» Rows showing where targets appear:
►
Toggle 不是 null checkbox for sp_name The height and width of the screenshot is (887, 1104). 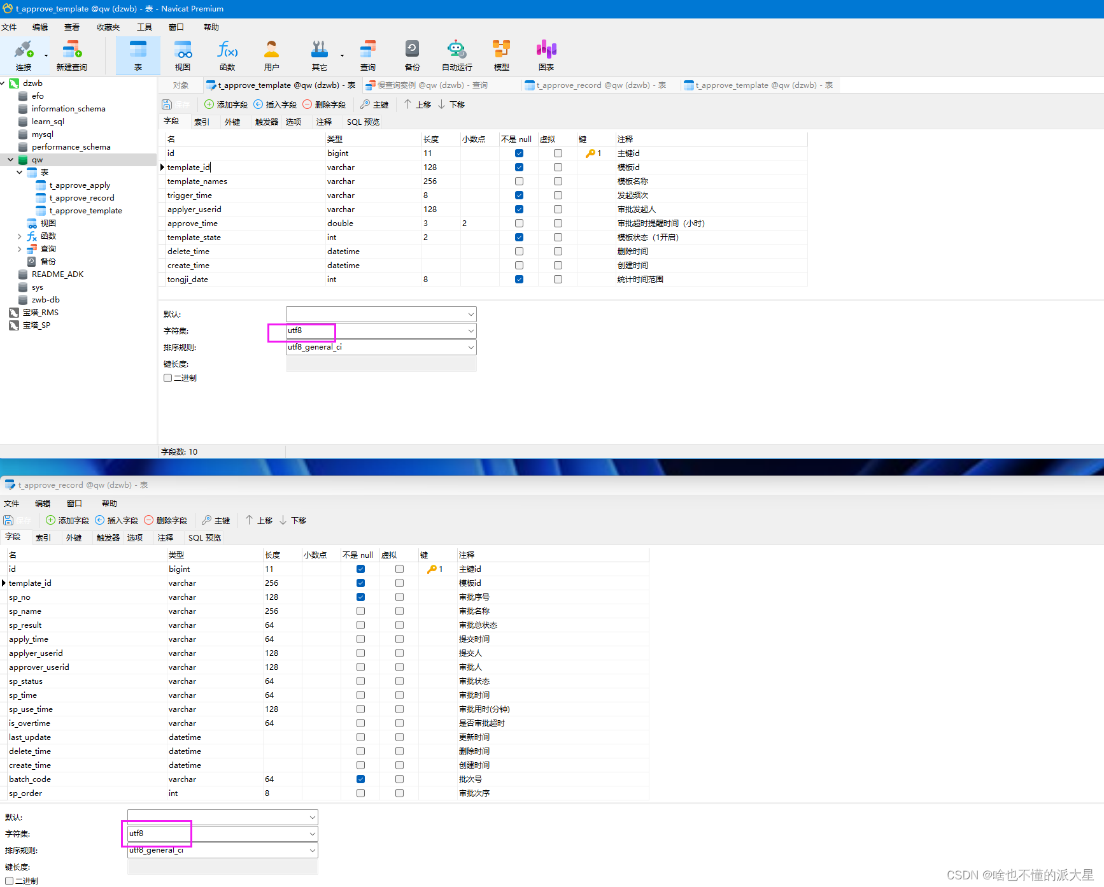point(360,611)
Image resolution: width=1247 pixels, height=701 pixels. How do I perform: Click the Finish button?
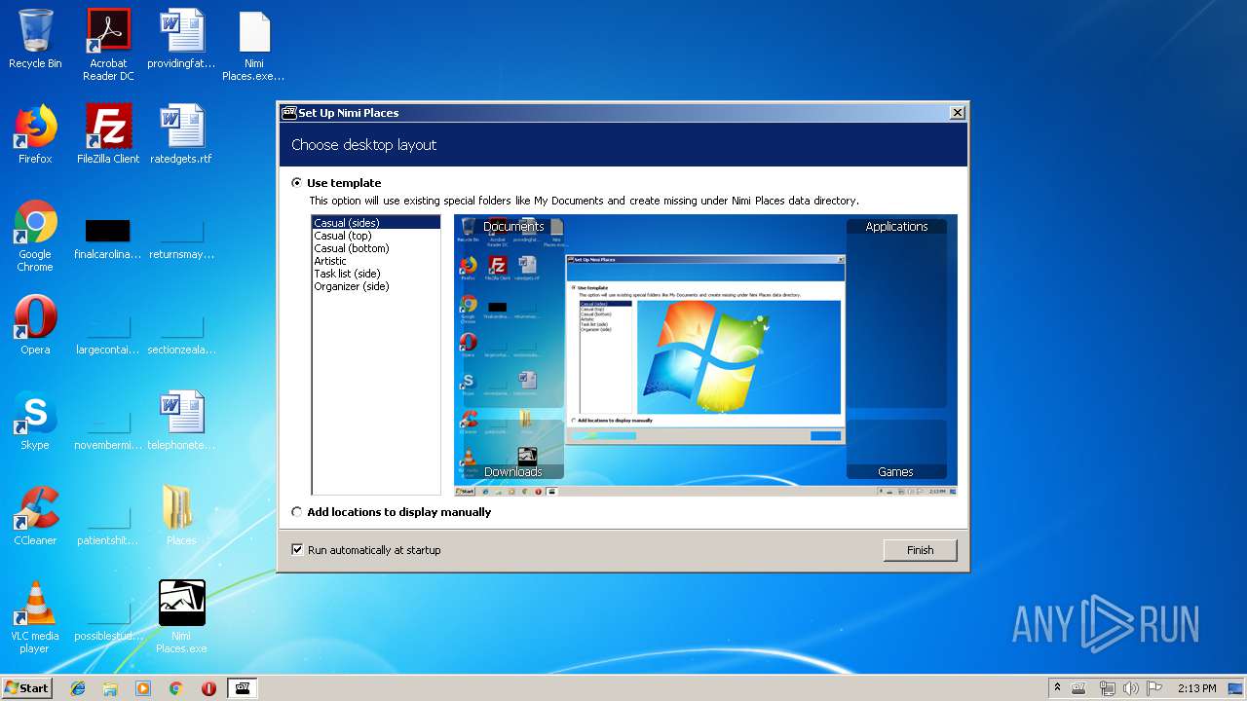coord(920,550)
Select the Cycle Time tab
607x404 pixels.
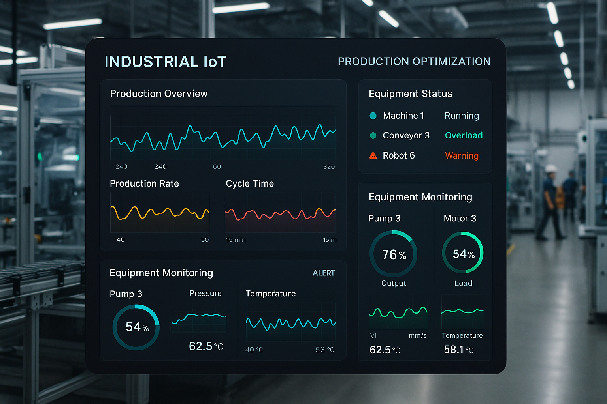pos(250,183)
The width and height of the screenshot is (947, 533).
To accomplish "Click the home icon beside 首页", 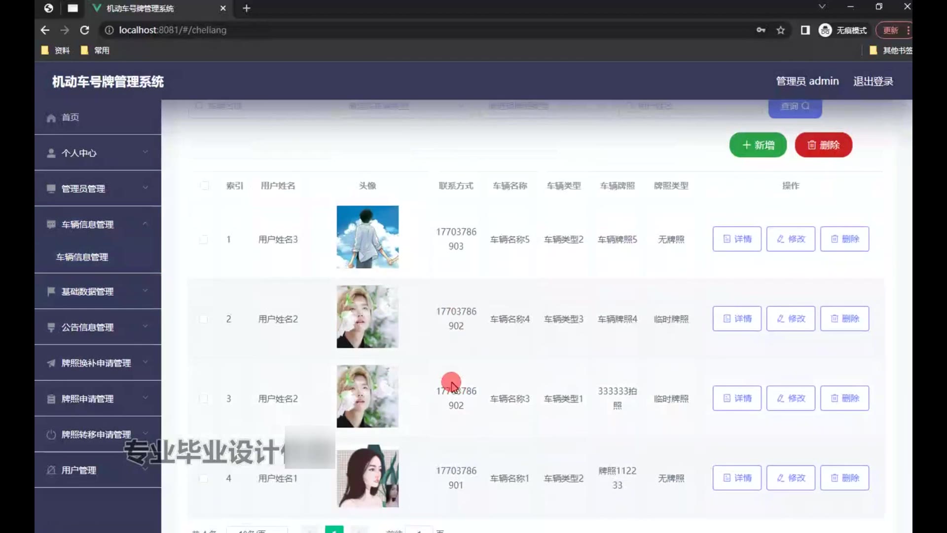I will pyautogui.click(x=51, y=118).
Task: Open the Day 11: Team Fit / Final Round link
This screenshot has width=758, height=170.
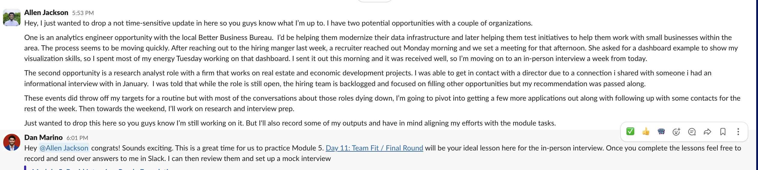Action: click(374, 148)
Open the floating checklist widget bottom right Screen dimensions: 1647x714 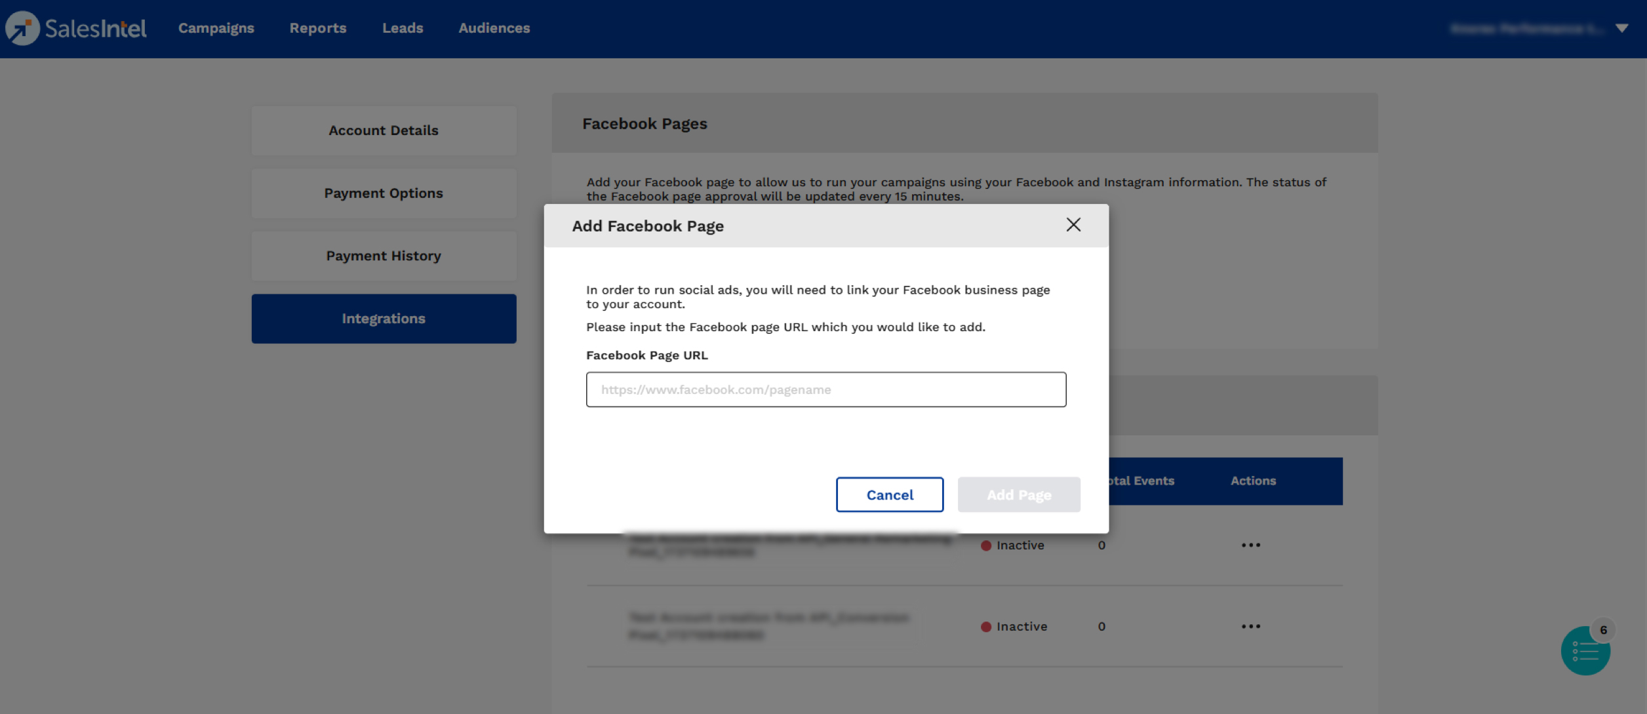click(1585, 650)
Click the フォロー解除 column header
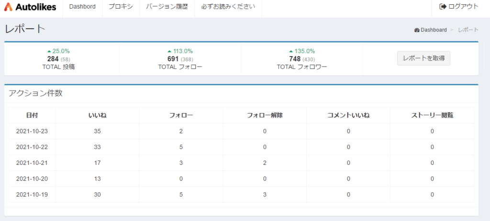Viewport: 490px width, 221px height. pos(265,115)
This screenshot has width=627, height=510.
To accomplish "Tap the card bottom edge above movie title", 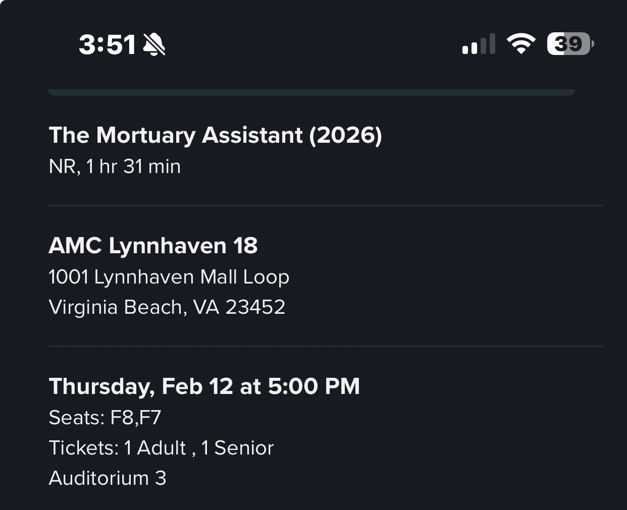I will (311, 92).
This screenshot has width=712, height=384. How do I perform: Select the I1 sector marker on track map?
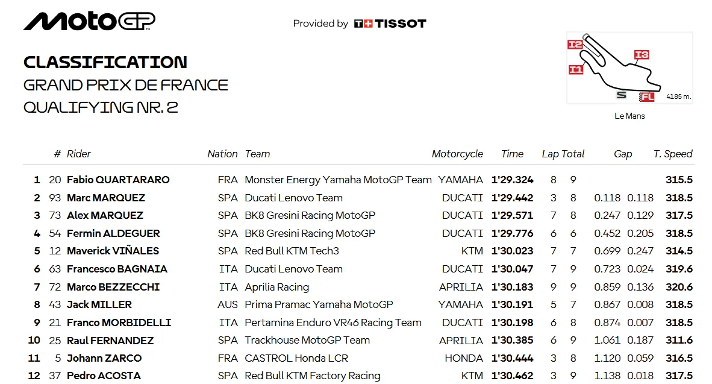[x=576, y=69]
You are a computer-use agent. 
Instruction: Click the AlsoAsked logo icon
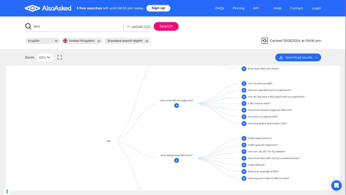(33, 8)
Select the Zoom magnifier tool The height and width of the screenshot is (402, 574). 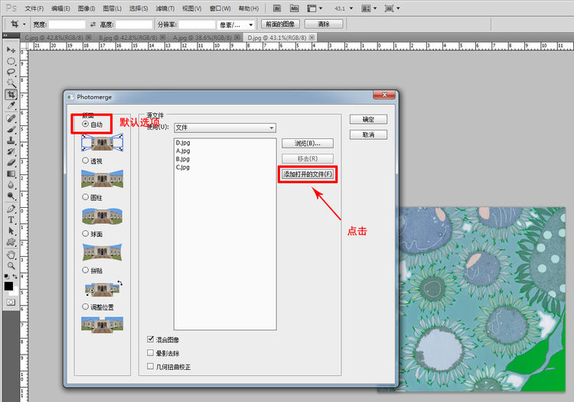[x=11, y=265]
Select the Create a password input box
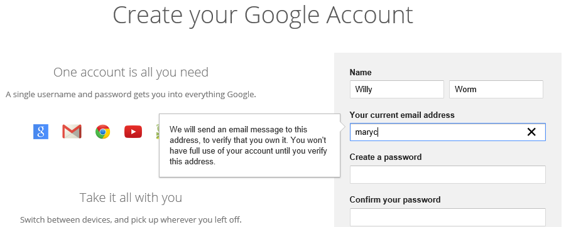This screenshot has width=576, height=227. [x=447, y=174]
◄
» Exercise requirements: Select each line of the data above that contains the word "perform".

» Solution for this task:
Image resolution: width=1247 pixels, height=701 pixels. How do I perform: Click the Finish button?
This screenshot has width=712, height=384. How do I perform: Select the I1 sector marker on track map?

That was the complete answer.